# [What to work on]
Using the news report below on SK Gas's plans in Ulsan, answer these questions:
1. How much will SK Gas spend to build the power plant and the polypropylene plant?
2. What is the combined capacity of the company's LPG storage terminals in Ulsan?
3. In which area will the gas-fired combined-cycle power plant be built, and what will its capacity be?

# [Source passage]

____

MOSCOW (MRC) -- South Korea’s leading LPG supplier SK Gas Ltd. (part of SK Corporation) will spend KRW 2.02 trillion (~ USD 1.8 billion) to build a combined-cycle power plant and polypropylene (PP) plant in the southeastern industrial city of Ulsan, South Korea, as per GV.
The Korean company said it had signed a deal with the Ulsan city government and Ulsan Port Authority to build the two facilities and invest in new businesses such as renewable energy and energy storage systems.
The project will help provide stable electricity to Ulsan, one of Korea’s largest industrial clusters for automotive, shipbuilding and petrochemical industries. The port city is also home to SK Gas' LPG storage terminals, which are the world’s largest rock cavern storage facilities with a combined capacity of 270,000 tons. The company said it expects the new plants to play a central role in bolstering its gas chemical business.
The gas-fired combined-cycle power plant will be built on a 142,000 square meter site in Bugok-dong and have a capacity of 1,000 megawatts. It will start construction in 2021 and is due for completion in 2024. The PP manufacturing unit, with a projected capacity of 400,000 t/y, is to be set up in the nearby Yongyeon-dong area on a site of 150,000 square meters. The KRW 500 billion project will be jointly invested by SK Advanced Co., a subsidiary of SK Gas, and Polymirae. The new electricity business is expected to be a KRW 320 billion investment in fuel cells, solar power and other renewable energy technologies as well as energy storage systems.

____

# [Provided records]
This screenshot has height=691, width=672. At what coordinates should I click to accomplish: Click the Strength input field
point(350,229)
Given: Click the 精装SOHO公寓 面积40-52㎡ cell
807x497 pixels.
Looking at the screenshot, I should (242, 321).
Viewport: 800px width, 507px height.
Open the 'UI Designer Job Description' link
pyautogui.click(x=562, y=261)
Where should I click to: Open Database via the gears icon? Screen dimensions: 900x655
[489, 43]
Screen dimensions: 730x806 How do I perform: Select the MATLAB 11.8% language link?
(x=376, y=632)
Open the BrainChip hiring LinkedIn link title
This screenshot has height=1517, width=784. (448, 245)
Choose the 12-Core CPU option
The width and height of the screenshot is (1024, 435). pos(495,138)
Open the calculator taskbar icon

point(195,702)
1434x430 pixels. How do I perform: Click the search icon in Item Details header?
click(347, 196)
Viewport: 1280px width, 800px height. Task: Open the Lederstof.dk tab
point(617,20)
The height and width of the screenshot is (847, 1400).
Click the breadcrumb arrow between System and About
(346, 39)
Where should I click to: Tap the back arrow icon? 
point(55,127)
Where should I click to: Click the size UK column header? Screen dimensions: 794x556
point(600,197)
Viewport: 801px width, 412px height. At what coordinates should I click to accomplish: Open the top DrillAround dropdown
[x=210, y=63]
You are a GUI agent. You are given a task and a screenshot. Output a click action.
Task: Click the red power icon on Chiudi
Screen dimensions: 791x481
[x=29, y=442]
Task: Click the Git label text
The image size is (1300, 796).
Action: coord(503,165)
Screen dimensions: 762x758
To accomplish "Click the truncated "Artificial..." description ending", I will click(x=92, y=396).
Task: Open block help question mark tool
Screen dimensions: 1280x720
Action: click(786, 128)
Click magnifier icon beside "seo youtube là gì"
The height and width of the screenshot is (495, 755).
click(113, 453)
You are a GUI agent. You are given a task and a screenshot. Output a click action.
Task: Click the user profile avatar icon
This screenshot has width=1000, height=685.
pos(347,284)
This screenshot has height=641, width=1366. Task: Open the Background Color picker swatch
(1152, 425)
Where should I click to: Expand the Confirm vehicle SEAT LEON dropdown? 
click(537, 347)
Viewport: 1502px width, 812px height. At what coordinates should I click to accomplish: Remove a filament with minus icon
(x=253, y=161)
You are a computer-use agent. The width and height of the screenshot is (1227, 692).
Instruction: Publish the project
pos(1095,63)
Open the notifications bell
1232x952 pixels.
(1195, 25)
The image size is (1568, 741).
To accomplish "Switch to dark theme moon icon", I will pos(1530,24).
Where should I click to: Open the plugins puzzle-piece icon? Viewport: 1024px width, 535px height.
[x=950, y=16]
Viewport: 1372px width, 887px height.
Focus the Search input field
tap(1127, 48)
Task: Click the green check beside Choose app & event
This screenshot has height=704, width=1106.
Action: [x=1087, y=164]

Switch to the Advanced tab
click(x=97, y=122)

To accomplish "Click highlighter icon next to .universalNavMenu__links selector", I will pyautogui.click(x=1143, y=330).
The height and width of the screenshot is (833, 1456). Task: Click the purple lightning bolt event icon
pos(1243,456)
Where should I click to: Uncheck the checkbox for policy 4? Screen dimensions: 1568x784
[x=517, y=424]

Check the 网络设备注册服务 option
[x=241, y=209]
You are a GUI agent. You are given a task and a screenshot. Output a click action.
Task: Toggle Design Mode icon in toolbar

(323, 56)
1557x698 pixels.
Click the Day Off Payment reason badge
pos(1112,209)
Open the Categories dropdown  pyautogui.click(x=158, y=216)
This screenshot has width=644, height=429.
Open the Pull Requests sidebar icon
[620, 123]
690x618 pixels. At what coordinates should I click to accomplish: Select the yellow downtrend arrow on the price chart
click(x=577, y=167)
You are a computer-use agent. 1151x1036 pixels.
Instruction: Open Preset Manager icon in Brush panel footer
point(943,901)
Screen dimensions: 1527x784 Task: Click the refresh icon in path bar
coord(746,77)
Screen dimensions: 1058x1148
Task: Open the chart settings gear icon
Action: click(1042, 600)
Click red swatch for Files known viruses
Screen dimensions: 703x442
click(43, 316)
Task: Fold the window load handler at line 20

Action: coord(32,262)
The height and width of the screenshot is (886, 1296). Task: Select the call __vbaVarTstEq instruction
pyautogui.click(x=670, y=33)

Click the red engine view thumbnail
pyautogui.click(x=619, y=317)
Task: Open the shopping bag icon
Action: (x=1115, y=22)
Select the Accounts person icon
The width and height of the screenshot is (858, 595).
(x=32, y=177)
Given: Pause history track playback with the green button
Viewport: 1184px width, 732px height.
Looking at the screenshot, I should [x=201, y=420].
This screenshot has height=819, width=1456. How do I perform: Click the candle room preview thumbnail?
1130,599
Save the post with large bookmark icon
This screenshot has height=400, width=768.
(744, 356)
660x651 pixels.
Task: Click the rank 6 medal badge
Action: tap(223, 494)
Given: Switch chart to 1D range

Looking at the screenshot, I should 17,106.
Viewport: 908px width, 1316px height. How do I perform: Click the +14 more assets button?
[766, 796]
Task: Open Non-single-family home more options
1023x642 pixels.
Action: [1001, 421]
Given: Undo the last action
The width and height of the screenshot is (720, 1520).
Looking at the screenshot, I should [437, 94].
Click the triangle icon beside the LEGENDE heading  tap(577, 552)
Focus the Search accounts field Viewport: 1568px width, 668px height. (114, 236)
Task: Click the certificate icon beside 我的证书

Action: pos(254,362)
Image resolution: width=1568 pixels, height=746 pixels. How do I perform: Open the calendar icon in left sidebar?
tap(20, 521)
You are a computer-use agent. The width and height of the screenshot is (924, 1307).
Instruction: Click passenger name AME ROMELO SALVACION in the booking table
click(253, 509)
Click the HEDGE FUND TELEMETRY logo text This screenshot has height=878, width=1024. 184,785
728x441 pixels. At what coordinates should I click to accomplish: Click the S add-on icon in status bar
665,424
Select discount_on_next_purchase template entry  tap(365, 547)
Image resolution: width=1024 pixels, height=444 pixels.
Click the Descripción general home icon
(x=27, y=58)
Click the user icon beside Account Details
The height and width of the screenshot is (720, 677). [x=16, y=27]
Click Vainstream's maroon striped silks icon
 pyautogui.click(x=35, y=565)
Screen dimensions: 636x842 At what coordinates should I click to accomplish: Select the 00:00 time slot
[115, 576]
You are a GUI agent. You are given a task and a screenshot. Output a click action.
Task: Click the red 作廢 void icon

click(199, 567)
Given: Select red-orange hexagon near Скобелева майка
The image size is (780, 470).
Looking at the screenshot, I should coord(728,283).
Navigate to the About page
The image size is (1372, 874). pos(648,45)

____

# [Your response]
1. KRW 2.02 trillion (about USD 1.8 billion).
2. 270,000 tons.
3. Bugok-dong, with a capacity of 1,000 megawatts.